* What is needed:
Reproduce every entry precisely as written.

* Supplied material:
--- START ---

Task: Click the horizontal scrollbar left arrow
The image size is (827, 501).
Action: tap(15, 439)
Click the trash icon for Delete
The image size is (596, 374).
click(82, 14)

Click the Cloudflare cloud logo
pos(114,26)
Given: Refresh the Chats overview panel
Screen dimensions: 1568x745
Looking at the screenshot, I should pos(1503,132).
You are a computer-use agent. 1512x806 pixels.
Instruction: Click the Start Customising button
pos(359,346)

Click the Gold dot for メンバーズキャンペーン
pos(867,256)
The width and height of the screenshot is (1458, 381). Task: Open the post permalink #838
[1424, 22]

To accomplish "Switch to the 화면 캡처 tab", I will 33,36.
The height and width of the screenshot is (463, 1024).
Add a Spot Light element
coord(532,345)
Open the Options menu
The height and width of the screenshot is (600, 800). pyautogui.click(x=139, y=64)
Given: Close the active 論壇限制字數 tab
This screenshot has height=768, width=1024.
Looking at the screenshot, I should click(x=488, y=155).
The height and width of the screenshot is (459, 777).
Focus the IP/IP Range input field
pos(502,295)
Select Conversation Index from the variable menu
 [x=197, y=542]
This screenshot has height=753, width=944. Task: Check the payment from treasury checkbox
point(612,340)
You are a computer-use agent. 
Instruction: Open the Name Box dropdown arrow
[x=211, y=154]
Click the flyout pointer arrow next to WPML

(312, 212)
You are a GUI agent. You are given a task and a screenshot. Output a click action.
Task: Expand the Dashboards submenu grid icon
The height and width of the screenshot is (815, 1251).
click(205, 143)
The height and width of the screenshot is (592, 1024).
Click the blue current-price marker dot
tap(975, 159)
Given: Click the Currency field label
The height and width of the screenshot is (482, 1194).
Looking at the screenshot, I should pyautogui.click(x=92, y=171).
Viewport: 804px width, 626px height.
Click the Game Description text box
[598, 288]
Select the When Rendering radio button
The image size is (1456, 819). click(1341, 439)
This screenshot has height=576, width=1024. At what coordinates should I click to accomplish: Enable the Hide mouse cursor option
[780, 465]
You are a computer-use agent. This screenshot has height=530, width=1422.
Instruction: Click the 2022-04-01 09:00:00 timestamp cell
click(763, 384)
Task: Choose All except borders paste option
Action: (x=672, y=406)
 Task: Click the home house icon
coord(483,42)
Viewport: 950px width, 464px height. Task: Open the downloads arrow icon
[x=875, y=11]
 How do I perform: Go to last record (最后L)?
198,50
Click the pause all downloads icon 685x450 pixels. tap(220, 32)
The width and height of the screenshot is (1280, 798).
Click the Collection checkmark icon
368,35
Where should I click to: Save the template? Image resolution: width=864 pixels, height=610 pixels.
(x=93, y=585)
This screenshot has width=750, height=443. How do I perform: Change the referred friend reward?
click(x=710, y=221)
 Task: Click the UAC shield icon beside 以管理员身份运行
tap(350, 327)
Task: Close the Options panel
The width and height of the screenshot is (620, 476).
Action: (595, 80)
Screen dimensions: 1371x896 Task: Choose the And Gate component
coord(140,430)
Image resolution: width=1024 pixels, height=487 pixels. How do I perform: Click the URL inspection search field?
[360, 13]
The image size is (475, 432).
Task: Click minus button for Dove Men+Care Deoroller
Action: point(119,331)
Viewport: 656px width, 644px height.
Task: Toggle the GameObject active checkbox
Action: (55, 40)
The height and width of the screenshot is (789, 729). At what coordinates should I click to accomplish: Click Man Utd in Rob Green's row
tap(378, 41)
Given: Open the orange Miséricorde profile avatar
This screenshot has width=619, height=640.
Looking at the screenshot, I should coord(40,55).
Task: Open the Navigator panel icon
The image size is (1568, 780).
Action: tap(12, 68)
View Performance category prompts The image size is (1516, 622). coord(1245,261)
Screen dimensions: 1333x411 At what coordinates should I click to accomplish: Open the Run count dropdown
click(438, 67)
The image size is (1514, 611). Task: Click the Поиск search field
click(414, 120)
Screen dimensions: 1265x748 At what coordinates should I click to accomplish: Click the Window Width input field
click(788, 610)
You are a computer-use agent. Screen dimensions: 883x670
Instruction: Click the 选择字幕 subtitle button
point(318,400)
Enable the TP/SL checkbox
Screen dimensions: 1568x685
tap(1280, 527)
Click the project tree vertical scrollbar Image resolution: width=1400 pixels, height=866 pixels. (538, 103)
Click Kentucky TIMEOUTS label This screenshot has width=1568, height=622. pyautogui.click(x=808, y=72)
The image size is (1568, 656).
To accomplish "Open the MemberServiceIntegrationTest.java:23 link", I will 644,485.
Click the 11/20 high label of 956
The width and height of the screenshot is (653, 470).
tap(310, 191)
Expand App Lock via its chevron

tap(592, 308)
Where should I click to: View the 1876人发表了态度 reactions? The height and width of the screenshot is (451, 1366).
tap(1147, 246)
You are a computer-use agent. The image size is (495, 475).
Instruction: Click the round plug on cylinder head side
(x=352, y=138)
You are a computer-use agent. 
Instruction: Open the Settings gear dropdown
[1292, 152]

--- END ---

* Result for this exercise:
Task: Click the horizontal scrollbar left arrow
The image size is (827, 501).
Action: tap(15, 439)
Click the trash icon for Delete
The image size is (596, 374).
click(82, 14)

Click the Cloudflare cloud logo
pos(114,26)
Given: Refresh the Chats overview panel
Screen dimensions: 1568x745
Looking at the screenshot, I should pos(1503,132).
You are a computer-use agent. 1512x806 pixels.
Instruction: Click the Start Customising button
pos(359,346)

Click the Gold dot for メンバーズキャンペーン
pos(867,256)
The width and height of the screenshot is (1458, 381). Task: Open the post permalink #838
[1424, 22]

To accomplish "Switch to the 화면 캡처 tab", I will 33,36.
The height and width of the screenshot is (463, 1024).
Add a Spot Light element
coord(532,345)
Open the Options menu
The height and width of the screenshot is (600, 800). pyautogui.click(x=139, y=64)
Given: Close the active 論壇限制字數 tab
This screenshot has height=768, width=1024.
Looking at the screenshot, I should click(x=488, y=155).
The height and width of the screenshot is (459, 777).
Focus the IP/IP Range input field
pos(502,295)
Select Conversation Index from the variable menu
 [x=197, y=542]
This screenshot has height=753, width=944. Task: Check the payment from treasury checkbox
point(612,340)
You are a computer-use agent. 
Instruction: Open the Name Box dropdown arrow
[x=211, y=154]
Click the flyout pointer arrow next to WPML

(312, 212)
You are a GUI agent. You are given a task and a screenshot. Output a click action.
Task: Expand the Dashboards submenu grid icon
The height and width of the screenshot is (815, 1251).
click(205, 143)
The height and width of the screenshot is (592, 1024).
Click the blue current-price marker dot
tap(975, 159)
Given: Click the Currency field label
The height and width of the screenshot is (482, 1194).
Looking at the screenshot, I should pyautogui.click(x=92, y=171).
Viewport: 804px width, 626px height.
Click the Game Description text box
[598, 288]
Select the When Rendering radio button
The image size is (1456, 819). click(1341, 439)
This screenshot has height=576, width=1024. At what coordinates should I click to accomplish: Enable the Hide mouse cursor option
[780, 465]
You are a computer-use agent. This screenshot has height=530, width=1422.
Instruction: Click the 2022-04-01 09:00:00 timestamp cell
click(763, 384)
Task: Choose All except borders paste option
Action: (x=672, y=406)
 Task: Click the home house icon
coord(483,42)
Viewport: 950px width, 464px height. Task: Open the downloads arrow icon
[x=875, y=11]
 How do I perform: Go to last record (最后L)?
198,50
Click the pause all downloads icon 685x450 pixels. tap(220, 32)
The width and height of the screenshot is (1280, 798).
Click the Collection checkmark icon
368,35
Where should I click to: Save the template? Image resolution: width=864 pixels, height=610 pixels.
(x=93, y=585)
This screenshot has width=750, height=443. How do I perform: Change the referred friend reward?
click(x=710, y=221)
 Task: Click the UAC shield icon beside 以管理员身份运行
tap(350, 327)
Task: Close the Options panel
The width and height of the screenshot is (620, 476).
Action: (595, 80)
Screen dimensions: 1371x896 Task: Choose the And Gate component
coord(140,430)
Image resolution: width=1024 pixels, height=487 pixels. How do I perform: Click the URL inspection search field?
[360, 13]
The image size is (475, 432).
Task: Click minus button for Dove Men+Care Deoroller
Action: point(119,331)
Viewport: 656px width, 644px height.
Task: Toggle the GameObject active checkbox
Action: (55, 40)
The height and width of the screenshot is (789, 729). At what coordinates should I click to accomplish: Click Man Utd in Rob Green's row
tap(378, 41)
Given: Open the orange Miséricorde profile avatar
This screenshot has width=619, height=640.
Looking at the screenshot, I should coord(40,55).
Task: Open the Navigator panel icon
The image size is (1568, 780).
Action: tap(12, 68)
View Performance category prompts The image size is (1516, 622). coord(1245,261)
Screen dimensions: 1333x411 At what coordinates should I click to accomplish: Open the Run count dropdown
click(438, 67)
The image size is (1514, 611). Task: Click the Поиск search field
click(414, 120)
Screen dimensions: 1265x748 At what coordinates should I click to accomplish: Click the Window Width input field
click(788, 610)
You are a computer-use agent. Screen dimensions: 883x670
Instruction: Click the 选择字幕 subtitle button
point(318,400)
Enable the TP/SL checkbox
Screen dimensions: 1568x685
tap(1280, 527)
Click the project tree vertical scrollbar Image resolution: width=1400 pixels, height=866 pixels. (538, 103)
Click Kentucky TIMEOUTS label This screenshot has width=1568, height=622. pyautogui.click(x=808, y=72)
The image size is (1568, 656).
To accomplish "Open the MemberServiceIntegrationTest.java:23 link", I will 644,485.
Click the 11/20 high label of 956
The width and height of the screenshot is (653, 470).
tap(310, 191)
Expand App Lock via its chevron

tap(592, 308)
Where should I click to: View the 1876人发表了态度 reactions? The height and width of the screenshot is (451, 1366).
tap(1147, 246)
You are a computer-use agent. The image size is (495, 475).
Instruction: Click the round plug on cylinder head side
(x=352, y=138)
You are a computer-use agent. 
Instruction: Open the Settings gear dropdown
[1292, 152]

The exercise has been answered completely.